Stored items
▽
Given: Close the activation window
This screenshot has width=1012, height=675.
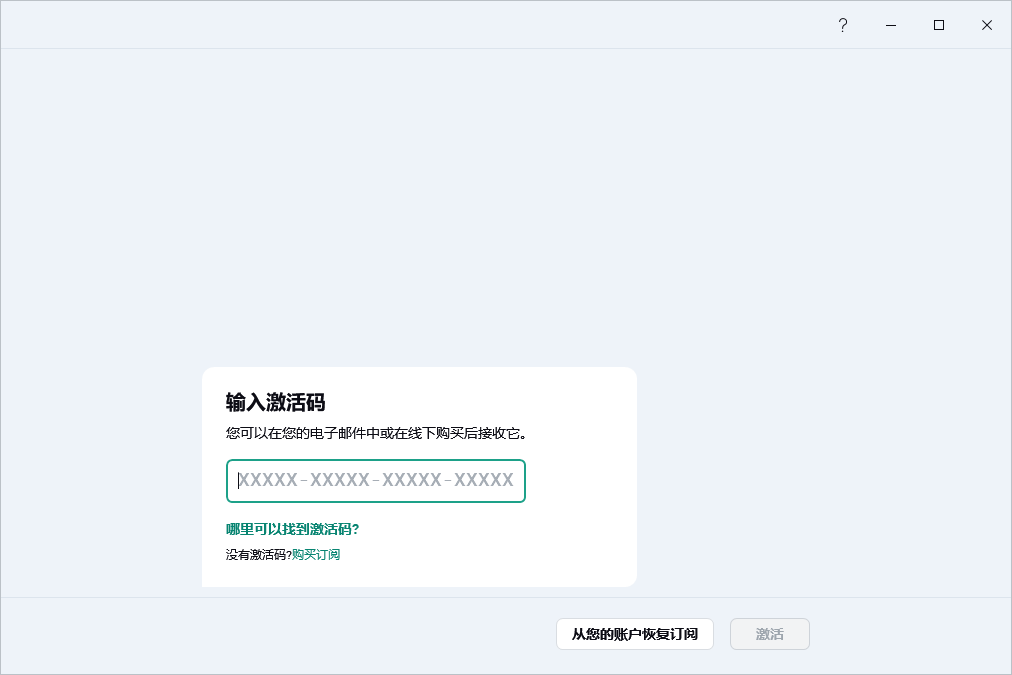Looking at the screenshot, I should point(987,25).
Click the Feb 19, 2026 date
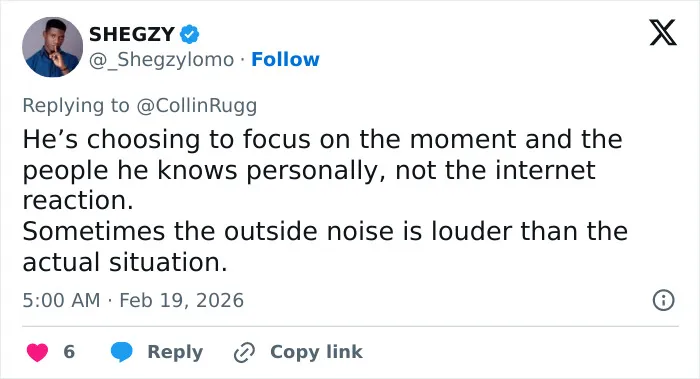 coord(181,300)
△
__Objective__
Can you format every line of the records above as a JSON list of strings, one string per line, with blank lines skipped and the pictures left out?

__Task result__
[
  "Given: Close the activation window",
  "This screenshot has width=1012, height=675.",
  "Looking at the screenshot, I should point(987,25).",
  "Click the Feb 19, 2026 date",
  " coord(181,300)"
]